[DATA SUPPLIED — start]
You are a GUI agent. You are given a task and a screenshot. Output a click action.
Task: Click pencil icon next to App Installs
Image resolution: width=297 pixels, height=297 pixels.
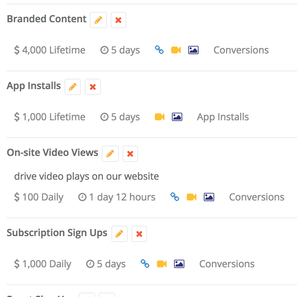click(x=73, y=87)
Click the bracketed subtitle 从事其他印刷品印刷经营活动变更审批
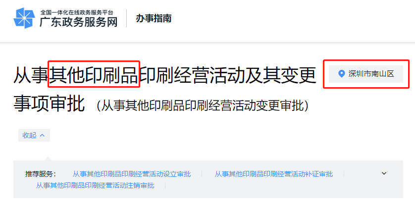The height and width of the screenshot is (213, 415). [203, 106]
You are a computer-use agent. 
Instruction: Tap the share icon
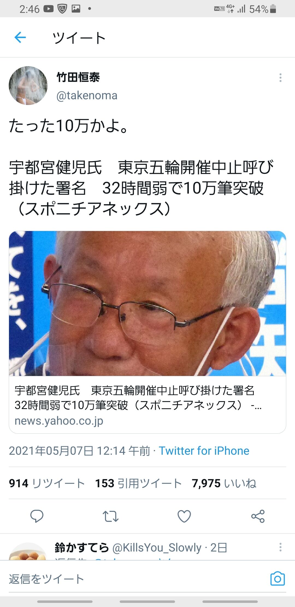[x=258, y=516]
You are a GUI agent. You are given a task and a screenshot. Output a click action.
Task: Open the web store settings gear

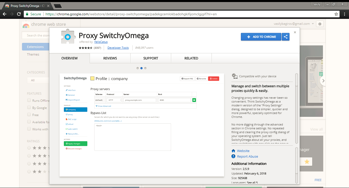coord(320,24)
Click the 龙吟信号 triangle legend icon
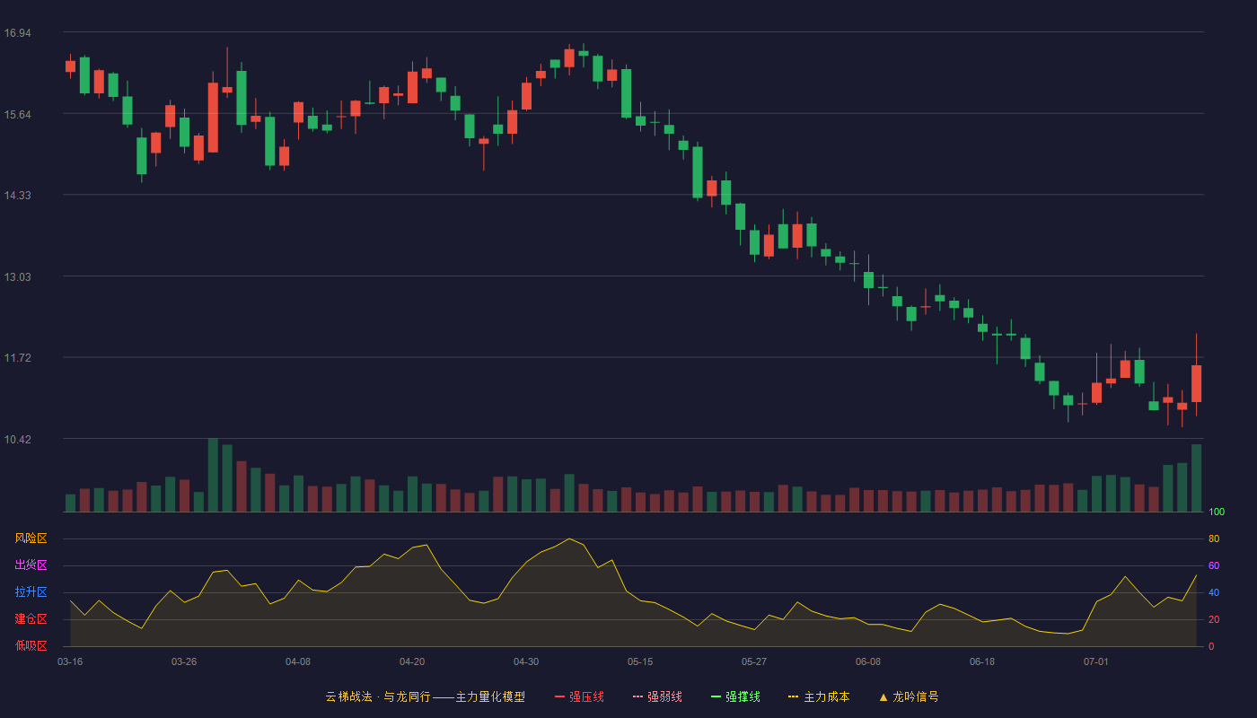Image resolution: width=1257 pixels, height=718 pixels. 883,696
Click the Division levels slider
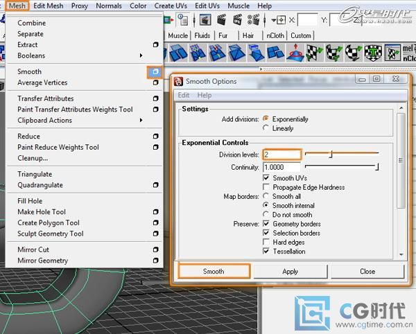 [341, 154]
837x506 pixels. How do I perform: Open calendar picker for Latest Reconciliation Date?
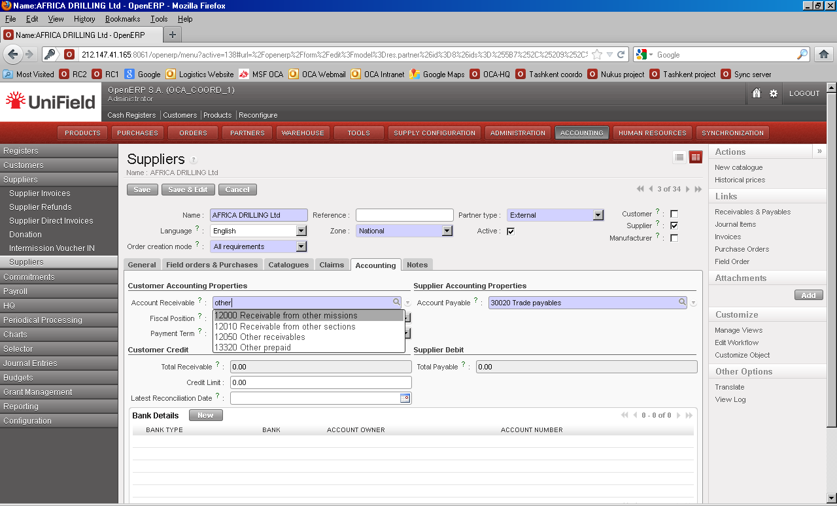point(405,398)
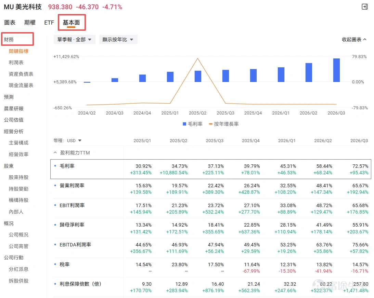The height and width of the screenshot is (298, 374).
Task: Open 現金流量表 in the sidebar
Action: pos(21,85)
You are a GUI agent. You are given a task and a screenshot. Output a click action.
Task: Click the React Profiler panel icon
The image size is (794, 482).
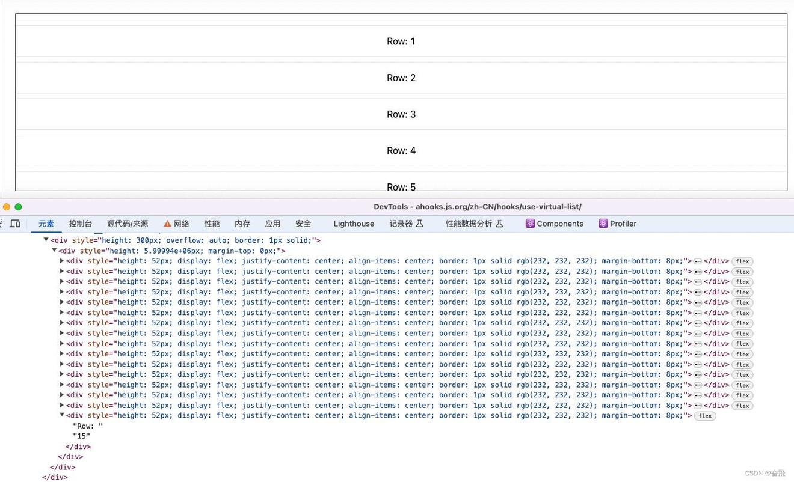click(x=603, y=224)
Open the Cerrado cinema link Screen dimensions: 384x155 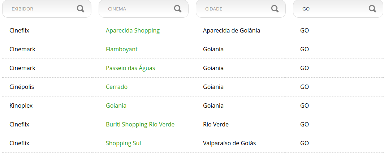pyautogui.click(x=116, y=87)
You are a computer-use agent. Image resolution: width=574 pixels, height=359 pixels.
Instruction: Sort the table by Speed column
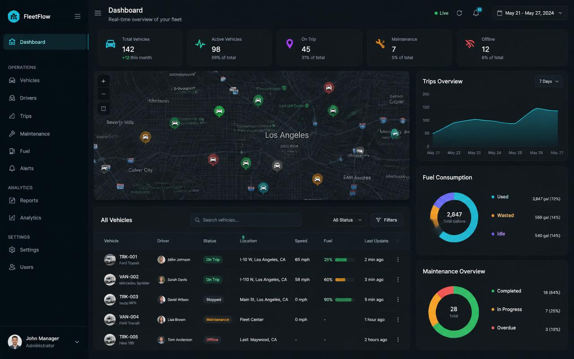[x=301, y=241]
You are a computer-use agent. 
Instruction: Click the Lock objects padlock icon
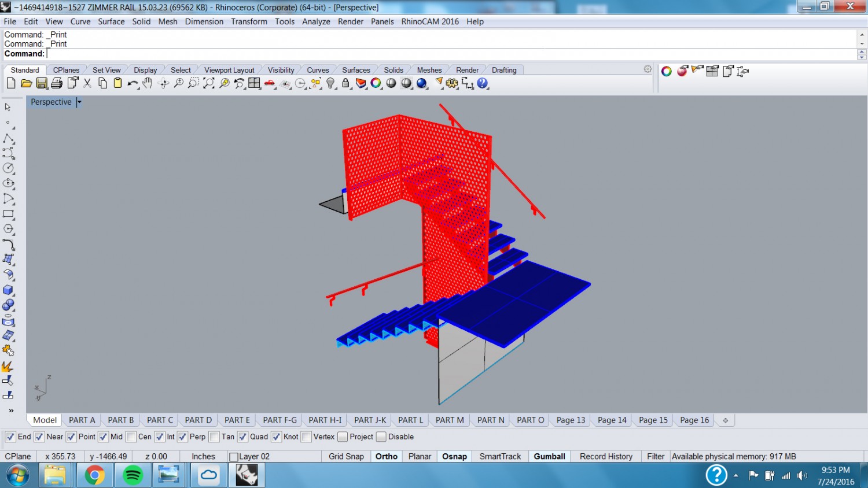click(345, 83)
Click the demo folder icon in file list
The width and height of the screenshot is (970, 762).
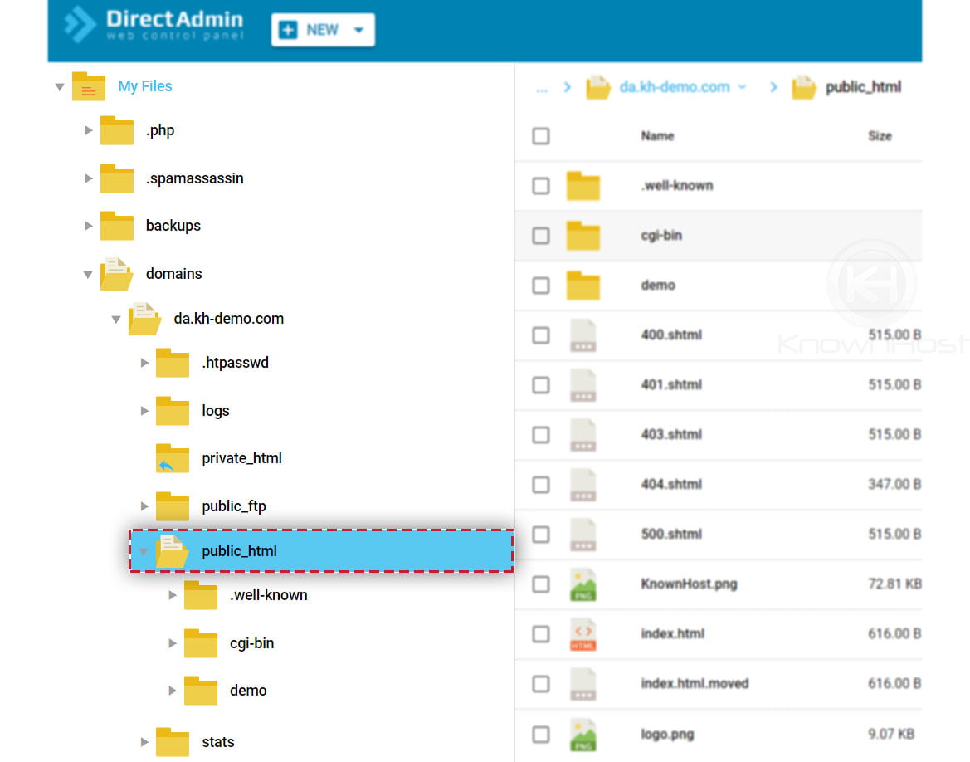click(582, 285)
[DATA SUPPLIED — finish]
[DATA SUPPLIED — start]
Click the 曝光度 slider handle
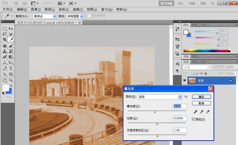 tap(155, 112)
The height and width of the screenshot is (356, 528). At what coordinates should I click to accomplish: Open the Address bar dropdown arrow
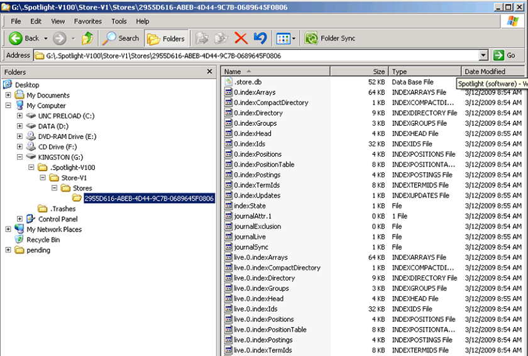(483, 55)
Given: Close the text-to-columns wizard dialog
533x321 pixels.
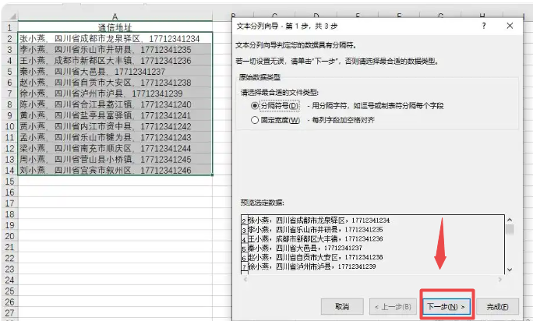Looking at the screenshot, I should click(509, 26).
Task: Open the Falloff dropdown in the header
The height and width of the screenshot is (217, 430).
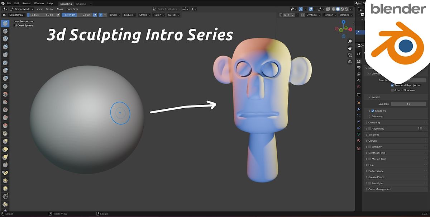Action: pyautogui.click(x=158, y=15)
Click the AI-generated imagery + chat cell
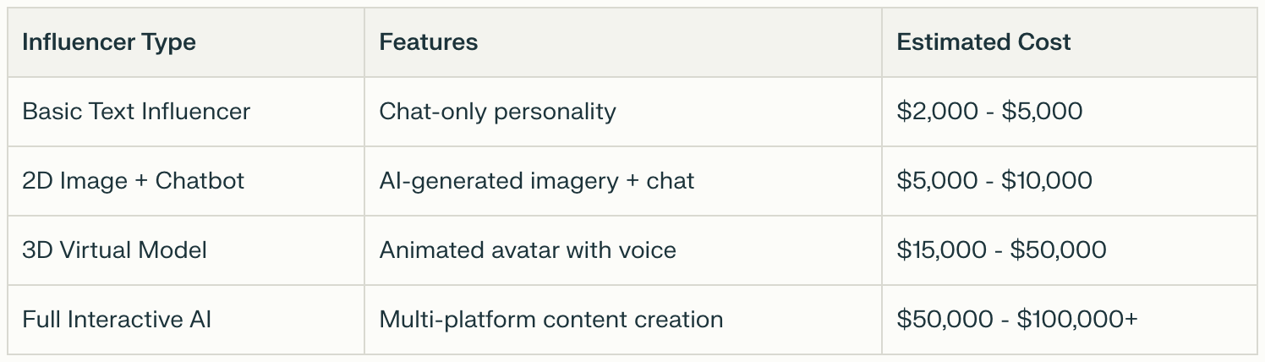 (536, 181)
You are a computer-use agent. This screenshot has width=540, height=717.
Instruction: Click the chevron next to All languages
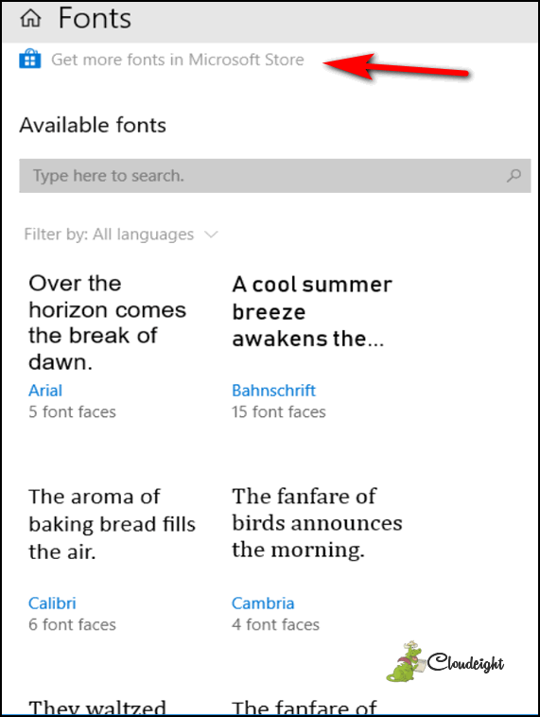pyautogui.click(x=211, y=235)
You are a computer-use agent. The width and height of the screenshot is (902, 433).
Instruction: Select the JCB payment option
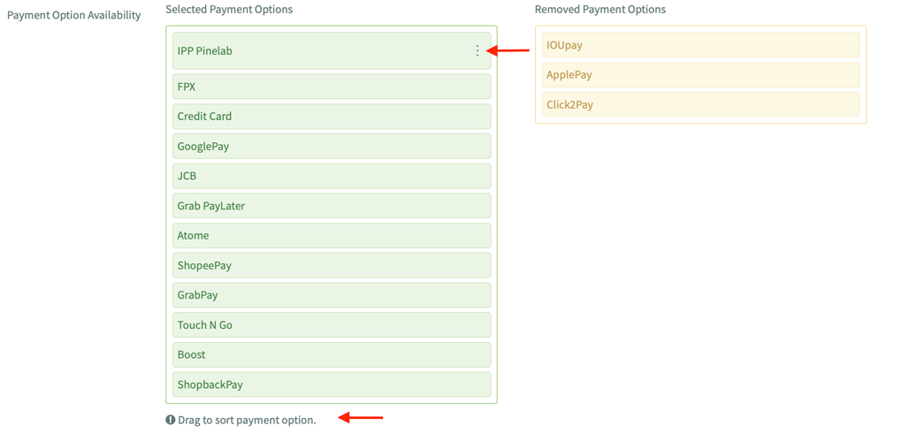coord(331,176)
[DATA SUPPLIED — finish]
[DATA SUPPLIED — start]
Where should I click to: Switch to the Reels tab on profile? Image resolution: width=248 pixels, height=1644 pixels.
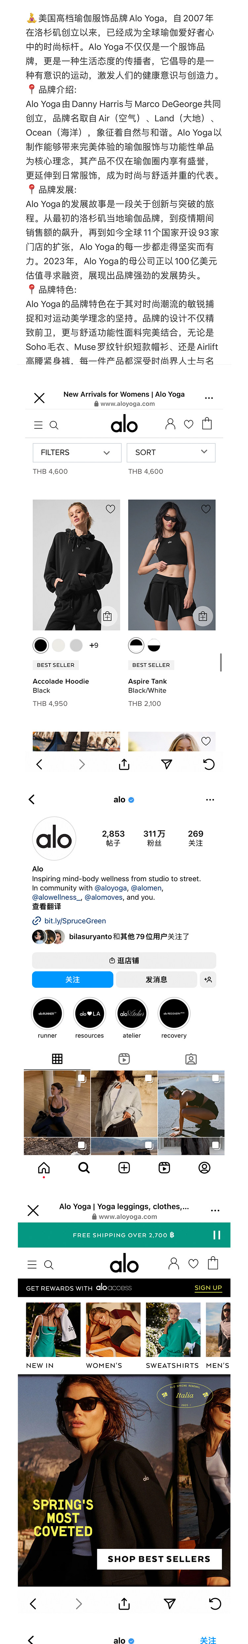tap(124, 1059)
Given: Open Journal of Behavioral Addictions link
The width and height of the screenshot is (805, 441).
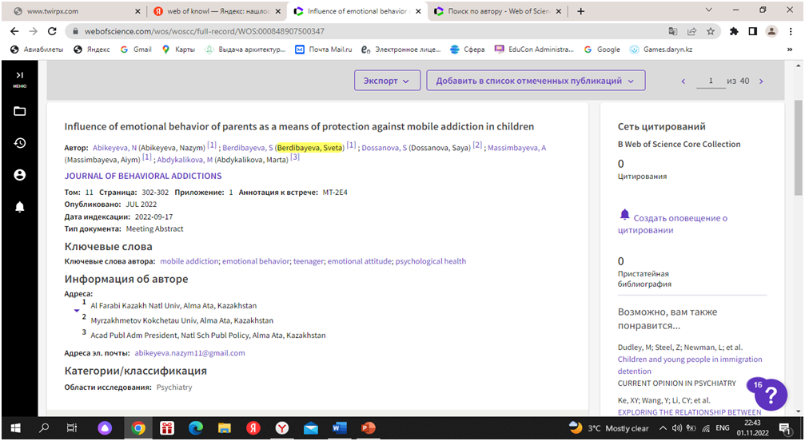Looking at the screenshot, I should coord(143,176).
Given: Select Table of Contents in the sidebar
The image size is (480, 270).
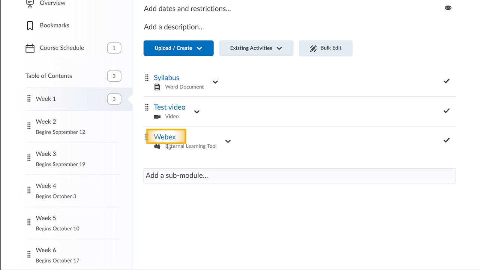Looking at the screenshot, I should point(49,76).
[DATA SUPPLIED — finish]
If a line in the records holds the string "computer", copy it.

**OUTPUT OF THE EXERCISE:**
You are a computer-use agent. 
You are a computer-use agent. Image resolution: width=574 pixels, height=359 pixels.
You are a computer-use agent. 
You are a computer-use agent. This screenshot has width=540, height=717.
You are a computer-use agent. The width and height of the screenshot is (902, 433).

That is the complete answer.